Free, accessible to everyone, fully searchable, in progress, open to cooperation: Aristarchus, I think, profits from all the best opportunities provided by the World Wide Web and lets the scientific community profit from its own results, filling gaps in more traditional tools -- far in time, space and technical means from the Alexandrian Library in which Aristarchus of Samothrace worked, but not so far from the spirit of that community of scholars and scientists.

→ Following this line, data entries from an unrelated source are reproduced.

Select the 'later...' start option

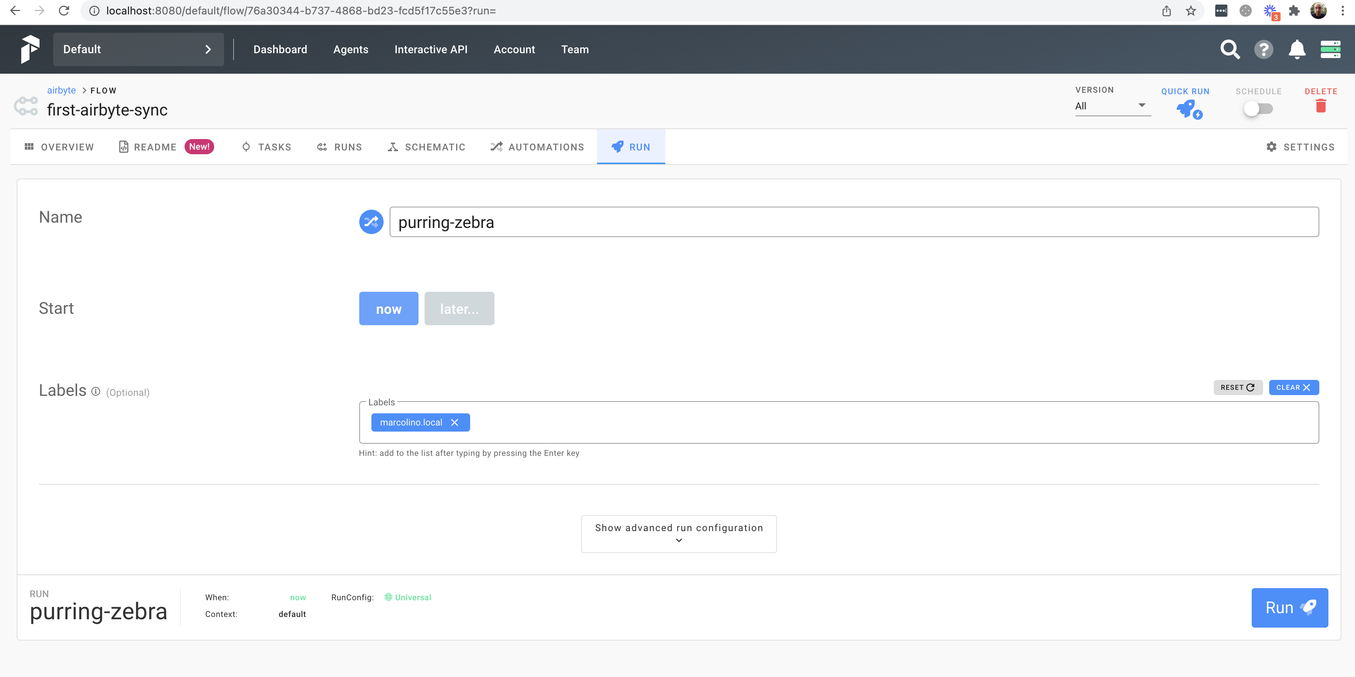pyautogui.click(x=459, y=309)
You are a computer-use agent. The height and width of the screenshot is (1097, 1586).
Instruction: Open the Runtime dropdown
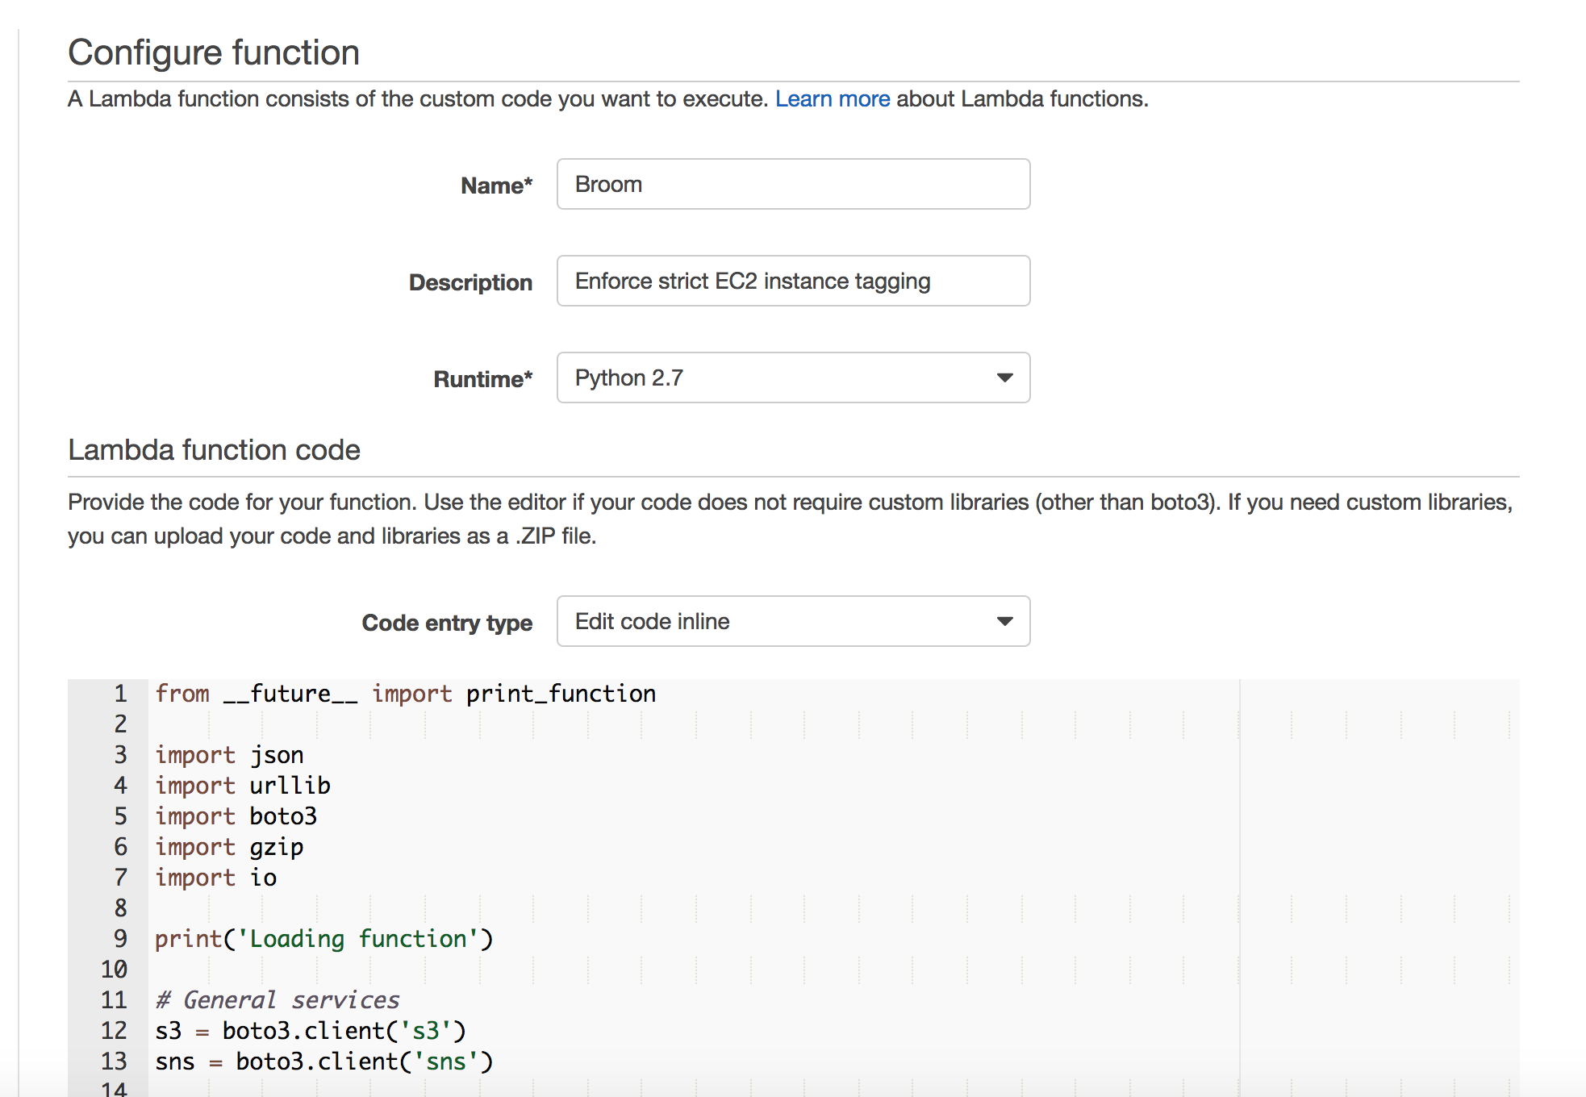(792, 377)
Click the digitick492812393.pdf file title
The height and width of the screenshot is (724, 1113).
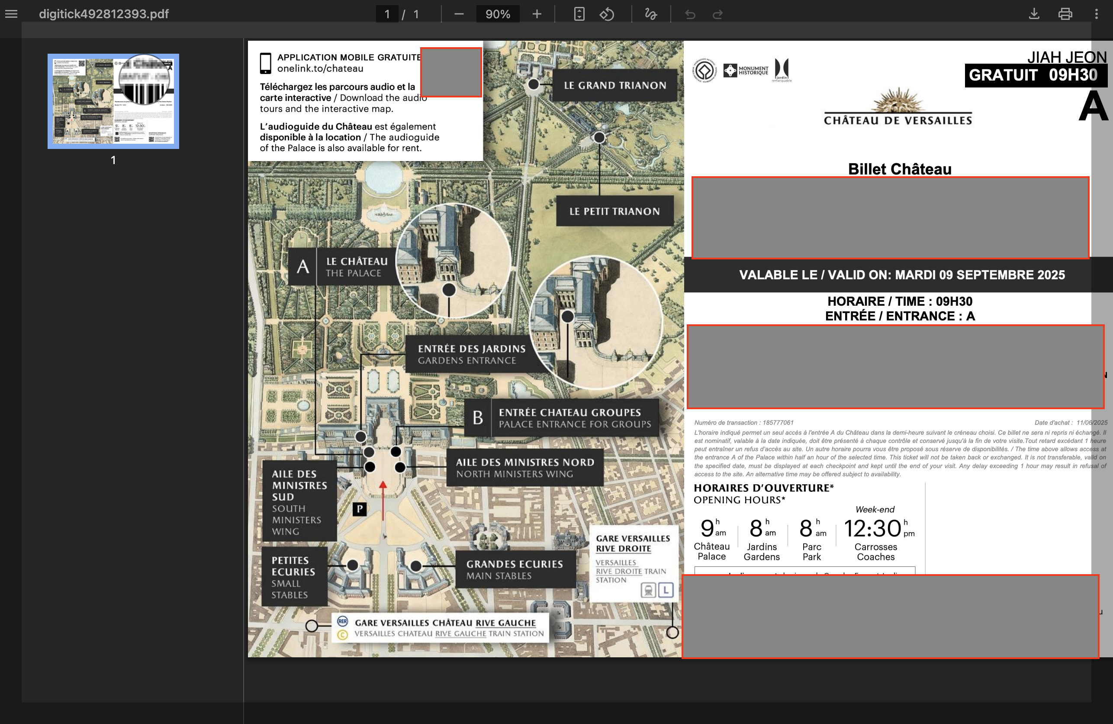tap(104, 14)
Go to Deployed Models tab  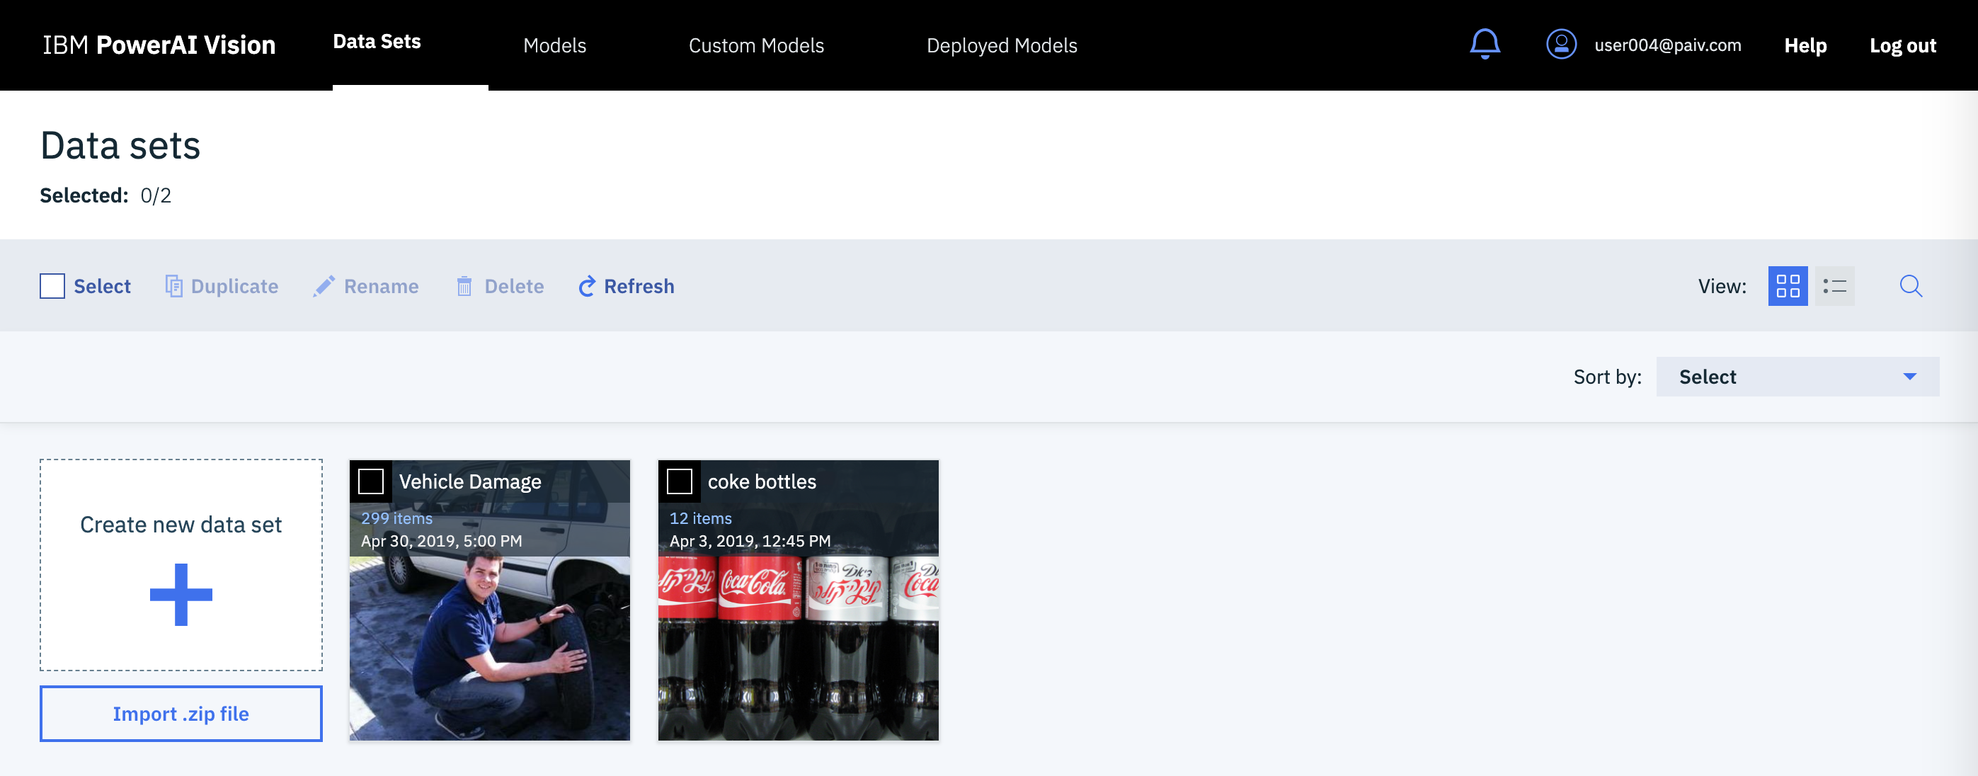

[[For a response to this review by Franco Montanari, please see BMCR 2006.10.13.]]


Notes:


1.   F. Montanari, "The Aristarchus-project on line - Electronic Tools for classical Philology", Paideia LX (2005), p.215; see also Synthesis 12 (2005), pp. 11-17, Linguistica computazionale XX-XXI (2004), pp. 363-371.
2.   About LGGA, see F. Montanari, "Il progetto ARISTARCHUS in rete e il Lessico dei Grammatici Greci Antichi", in La cultura ellenistica. L'opera letteraria e l'esegesi antica, a c. di R. Pretagostini - E. Dettori, Roma 2004, pp. 327-333.
3.   Montanari shares the management of the project with Fausto Montana (Univ. of Pavia/Cremona) and Lara Pagani (Univ. of Genova).
4.   About PAWAG, F. Montanari, "The PAWAG Project. Ancient Greek Lexicography on-line", Euphrosyne n.s. 32 (2004), pp. 75-78; D. Manetti, "Strumenti per la ricerca sulla medicina antica in Italia: due siti e un invito alla collaborazione. 2. Il sito Aristarchus e il progetto PAWAG", Lettres d'informations. Medecine antique et medievale, n.s. 4 (2005), pp. 45-48.
5.   PAWAG has the same abbreviations and lexicographic structure as GI (= Vocabolario della lingua greca, a c. di F. Montanari, Torino, Loescher 19942).
6.   See for instance the comparative test results on the Perseus help page.
7.   Loescher Editore is also the sponsor of the whole project Aristarchus, together with Stavros S. Niarchos Foundation, Compagnia di San Paolo, Fondazione CARIGE and the Italian Ministry of Universities (MIUR).
8.   The co-directors with Montanari are Antonio Carlini and Alessandro Perutelli (University of Pisa); Maria Isabella Bertagna leads the editorial staff.
9.   Montanari is aided in this project by Laura Moisello (Univ. of Genova), Fausto Montana (Univ. of Pavia/Cremona), Camillo Neri (Univ. of Bologna), Lara Pagani (Univ. of Genova), Enrico Magnelli (Univ. of Firenze).
10.   Elena De Leo (Loescher), Lara Pagani (Univ. of Genova) and Serena Perrone (Univ. of Genova) coordinate a large staff, listed in a specific page.
11.   A new site is announced in this specific field: a collection of editions and images of papyri of the Scholia minora in Homerum: Montanari in Paideia LX (2005), p. 215; Euphrosyne n.s. 32 (2004), p. 7
12.   Montanari in Paideia LX (2005), p. 210.